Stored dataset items
╔══

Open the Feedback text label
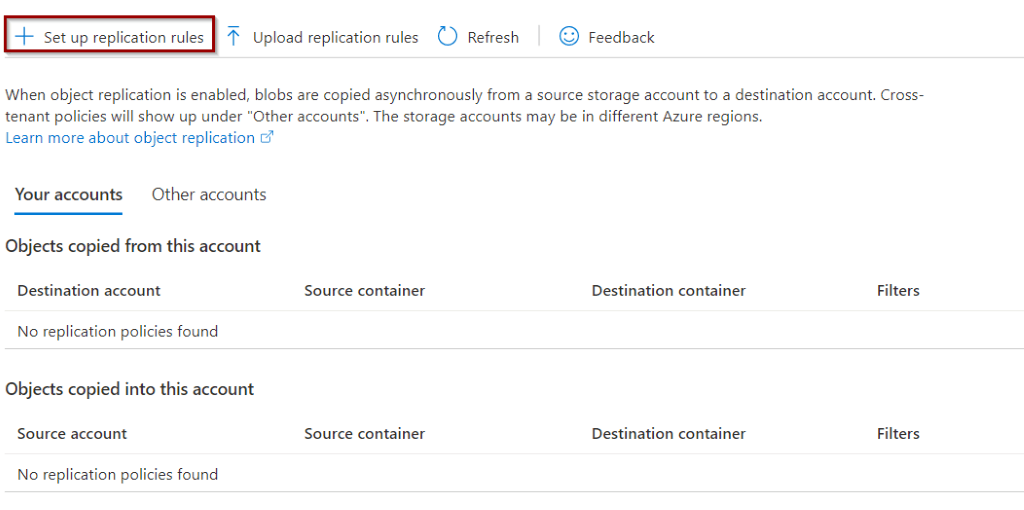The width and height of the screenshot is (1024, 510). coord(621,37)
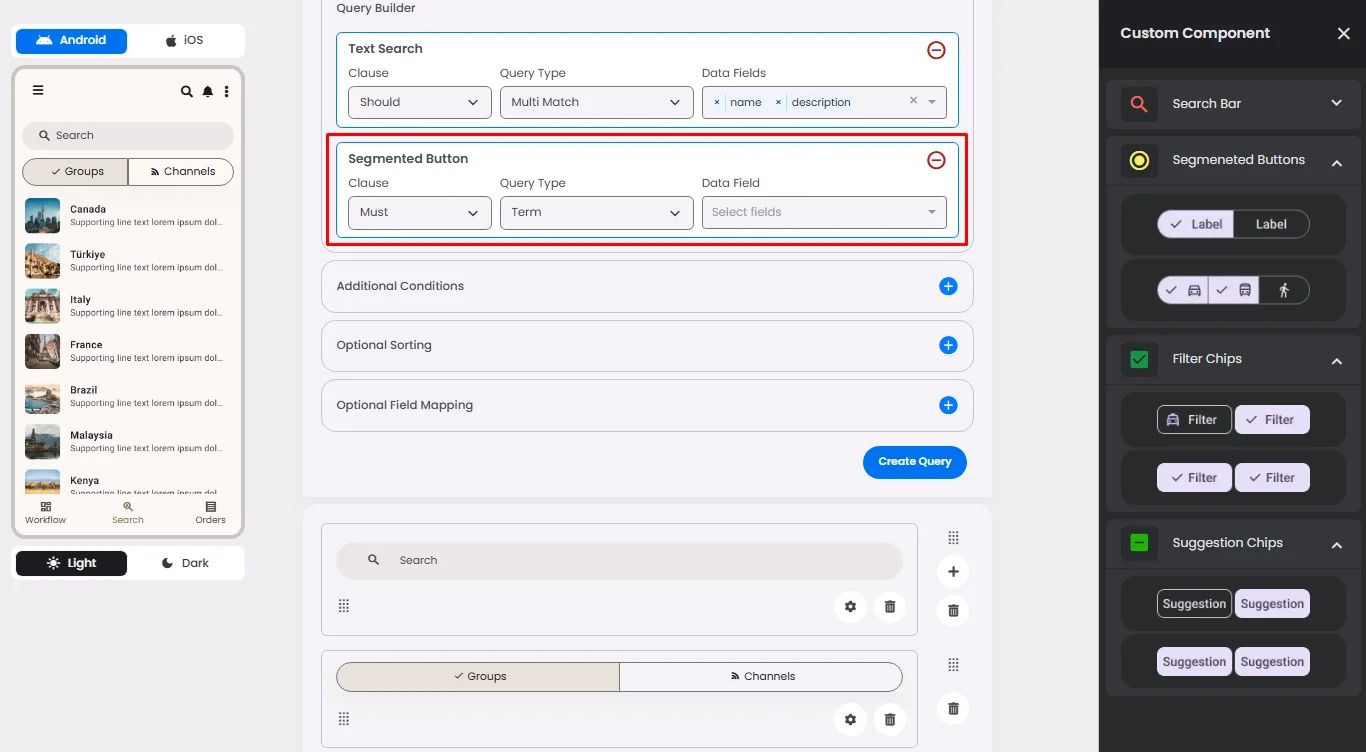1366x752 pixels.
Task: Switch preview theme to Dark
Action: [186, 563]
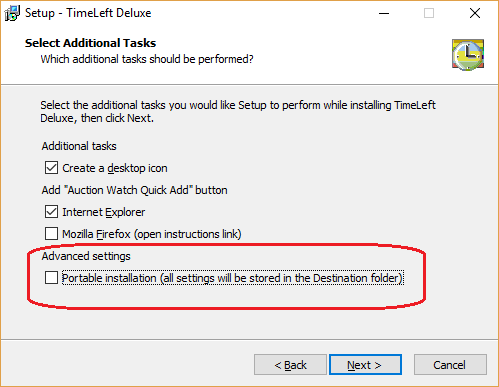The image size is (499, 387).
Task: Uncheck the Create a desktop icon checkbox
Action: 51,168
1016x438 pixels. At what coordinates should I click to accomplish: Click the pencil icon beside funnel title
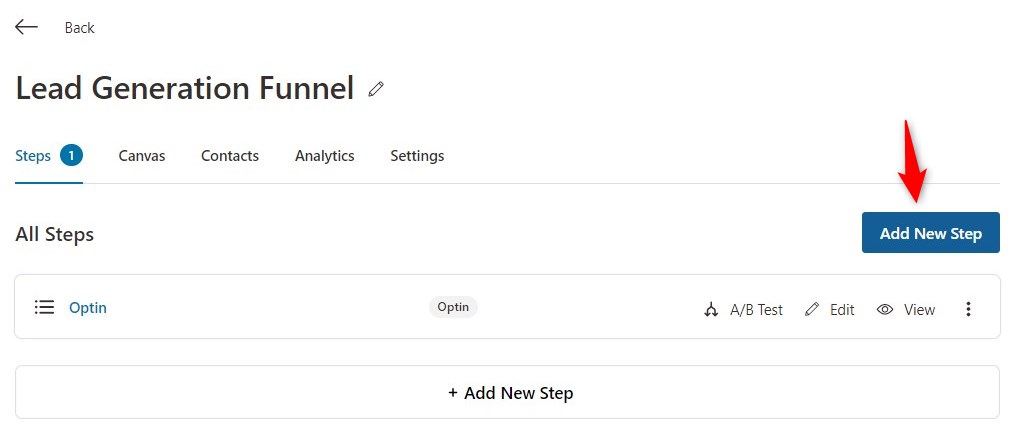click(376, 89)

╚══

### Assigned task:
Could you set down the records above word for word, without any of the pictures?

### Answer space:
Open the Feedback text label
The width and height of the screenshot is (1024, 510). coord(621,37)
1366x752 pixels.
Task: Switch preview theme to Dark
Action: [186, 563]
The image size is (499, 387).
Task: Uncheck the Create a desktop icon checkbox
Action: 51,168
1016x438 pixels. At what coordinates should I click to accomplish: Click the pencil icon beside funnel title
click(376, 89)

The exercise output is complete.